Mr. Vizcarra has support from key stakeholders: He published photos Monday night of himself surrounded by Peru’s top generals, to show he has the army’s support. The police obeyed his order and surrounded Congress with riot shields to prevent most lawmakers from entering on Tuesday.

And manifestations of support for him erupted in various cities across the country on Monday, with smiling protesters jumping and shouting, “Yes we could.”

On Wednesday, Mr. Olaechea, the president of Congress, planned to meet with the caretaker commission of 27 lawmakers who by law manage the body while it is dissolved.

When asked during a televised interview if he would take the presidency, he said, “No, at this moment there is a de facto situation,” he said, referring to Mr. Vizcarra effectively remaining in control, with the army’s backing.

Holding up a copy of Peru’s Constitution, he said, “I can’t act any more than with this little book, which is the Constitution.”

Analysts say the resolution of the crisis is likely to fall to Peru’s courts, but even that scenario is uncertain. The main question is, which court? The struggle over appointments to Peru’s Constitutional Tribunal is precisely what set off the current crisis.

Riot police surrounding Congress and blocking traffic in downtown Lima on Tuesday. Many businesses along the main avenues remained closed.
Martin Mejia/Associated Press

How are Peruvians taking this?

After a day in which riot police blocked traffic and many businesses along the main avenues stayed closed, downtown Lima was bustling as usual by Wednesday morning.

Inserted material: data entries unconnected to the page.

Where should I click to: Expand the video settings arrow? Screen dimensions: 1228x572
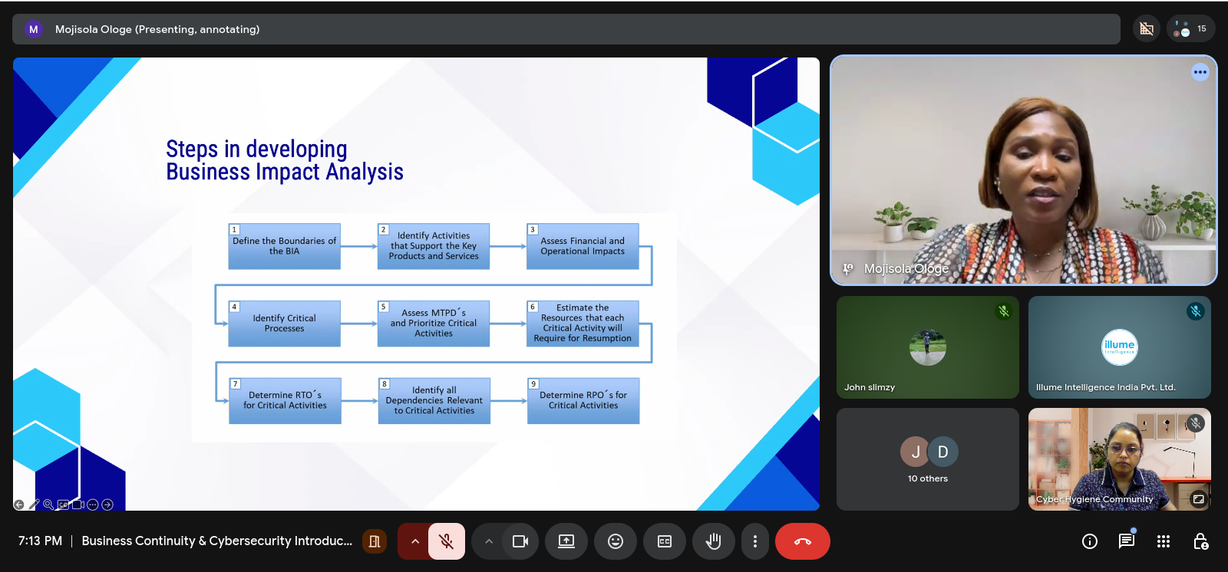click(x=488, y=541)
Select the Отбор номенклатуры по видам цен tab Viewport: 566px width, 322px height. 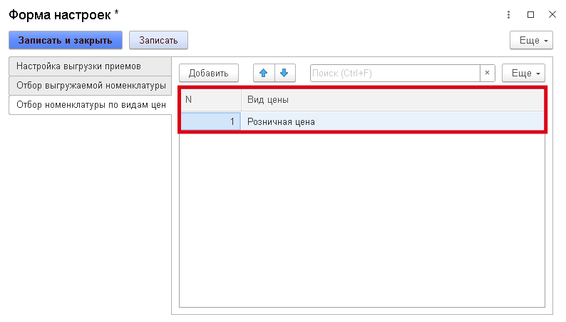pyautogui.click(x=89, y=105)
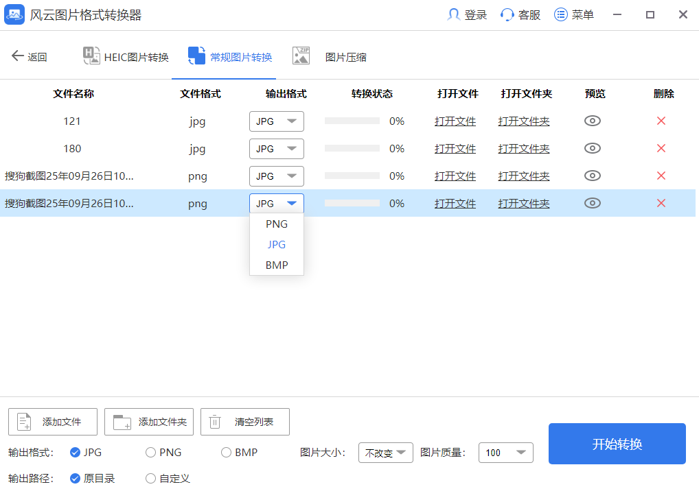Image resolution: width=699 pixels, height=489 pixels.
Task: Choose BMP output format radio button
Action: (227, 453)
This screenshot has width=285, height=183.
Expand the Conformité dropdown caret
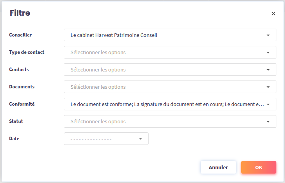[x=268, y=104]
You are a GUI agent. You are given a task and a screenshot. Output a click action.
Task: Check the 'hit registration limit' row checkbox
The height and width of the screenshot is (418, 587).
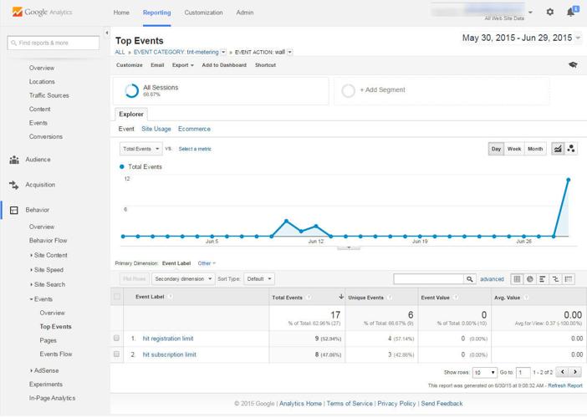117,339
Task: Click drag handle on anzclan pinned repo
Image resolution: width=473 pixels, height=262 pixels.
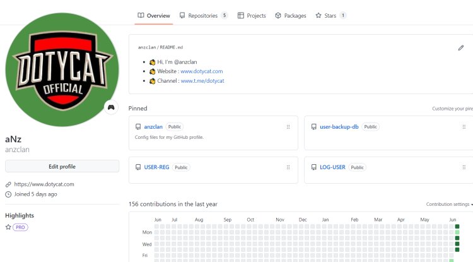Action: tap(288, 127)
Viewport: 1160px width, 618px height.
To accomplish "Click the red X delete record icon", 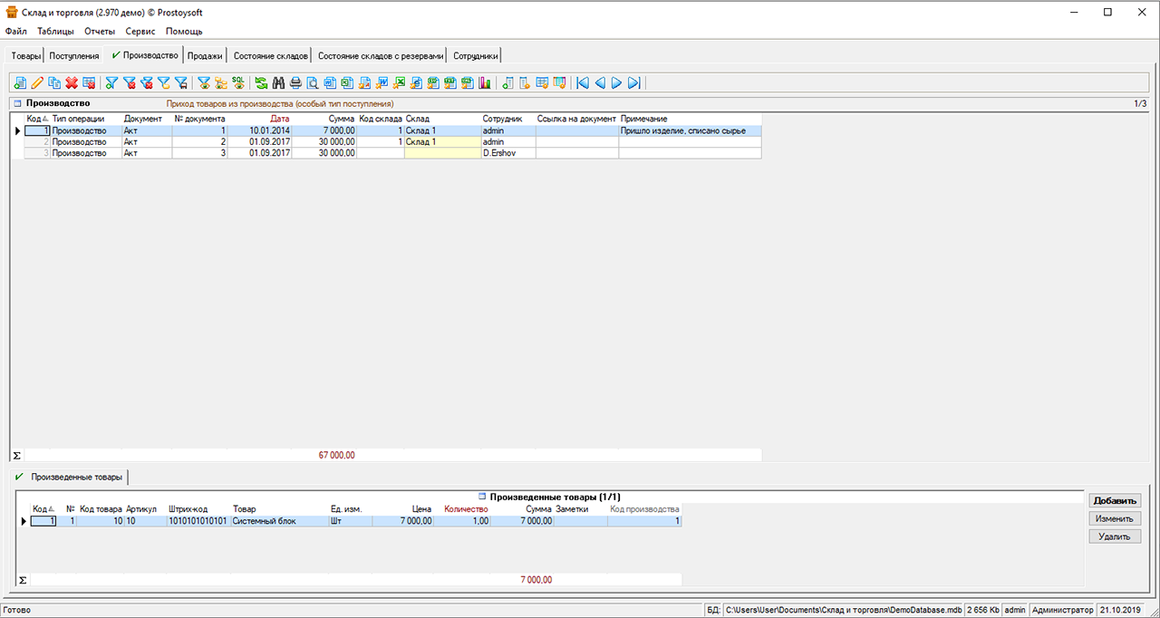I will coord(72,83).
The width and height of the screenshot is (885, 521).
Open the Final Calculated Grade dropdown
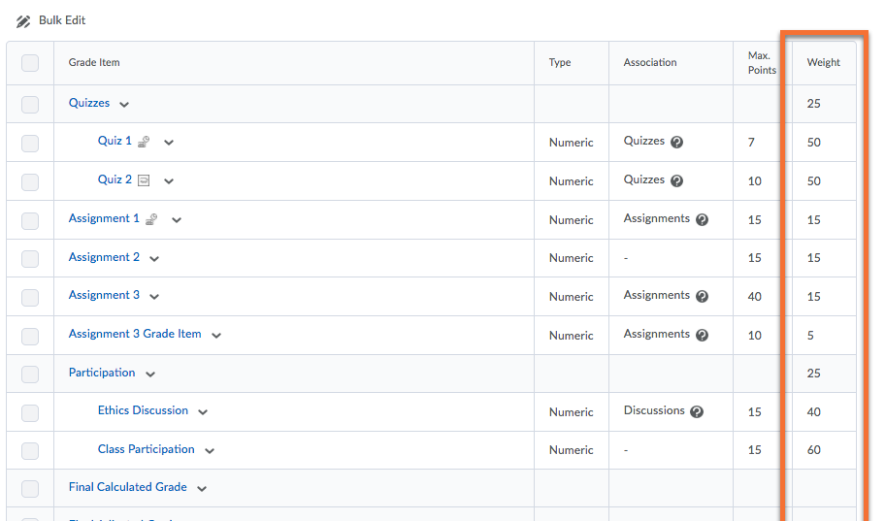pyautogui.click(x=202, y=488)
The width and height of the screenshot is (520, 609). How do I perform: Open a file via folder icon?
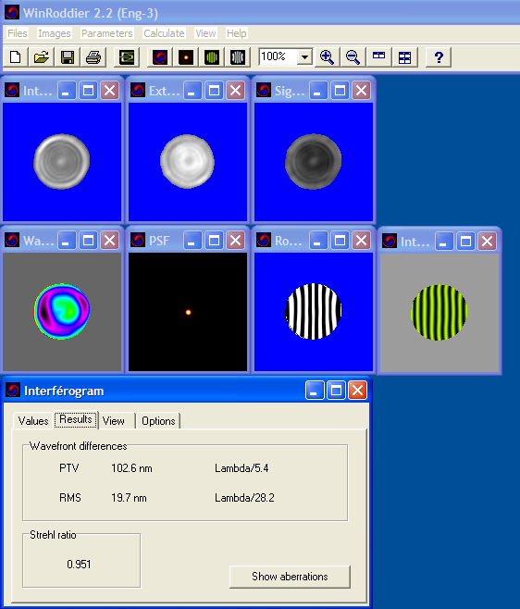coord(41,57)
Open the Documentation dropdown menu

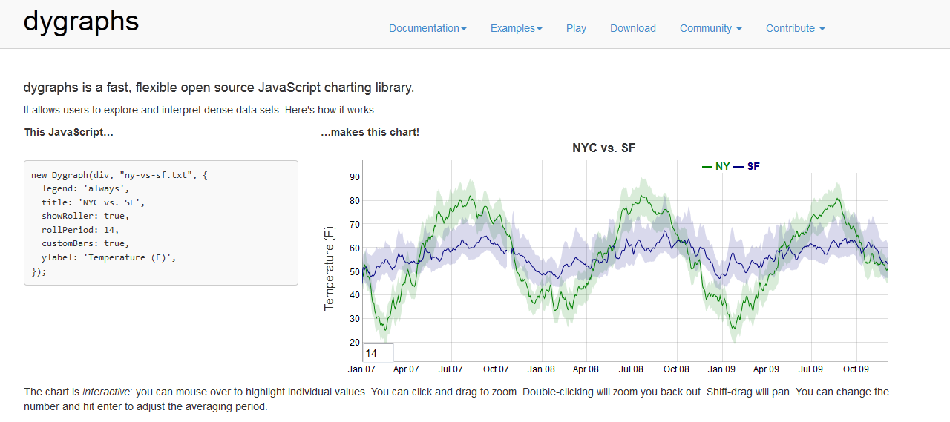click(428, 28)

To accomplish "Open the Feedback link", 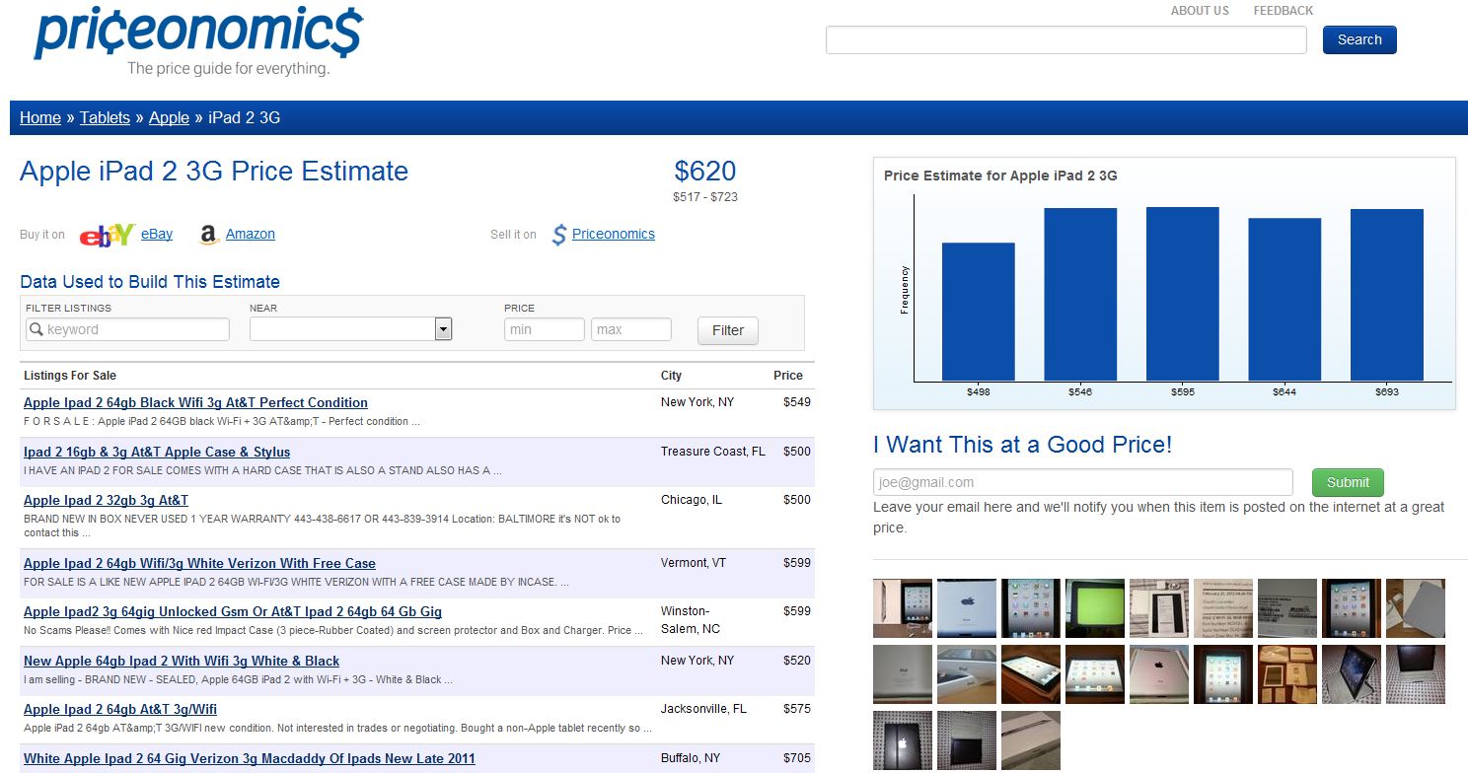I will pos(1283,11).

The markets have so far largely shrugged off the crisis. Peruvian currency, bonds and stock market recovered most of their initial losses Tuesday, as investors banked on both political camps continuing the business-friendly policies that have fueled Peru’s remarkable economic growth for the past decade.

The general mood in Lima’s middle-class districts Tuesday was a combination of joy at the prospect of breaking the political stalemate and uncertainty. Monday’s demonstrations by mostly young Peruvians in support of Mr. Vizcarra had been replaced by a tense calm.

To many Peruvians, particularly the young and the left-leaning, Mr. Vizcarra’s move is a chance to wipe the slate clean and finally reform the corrupt political system, which allowed the country’s traditional political parties to divvy up power and economic patronage at the expense of the country’s development for decades.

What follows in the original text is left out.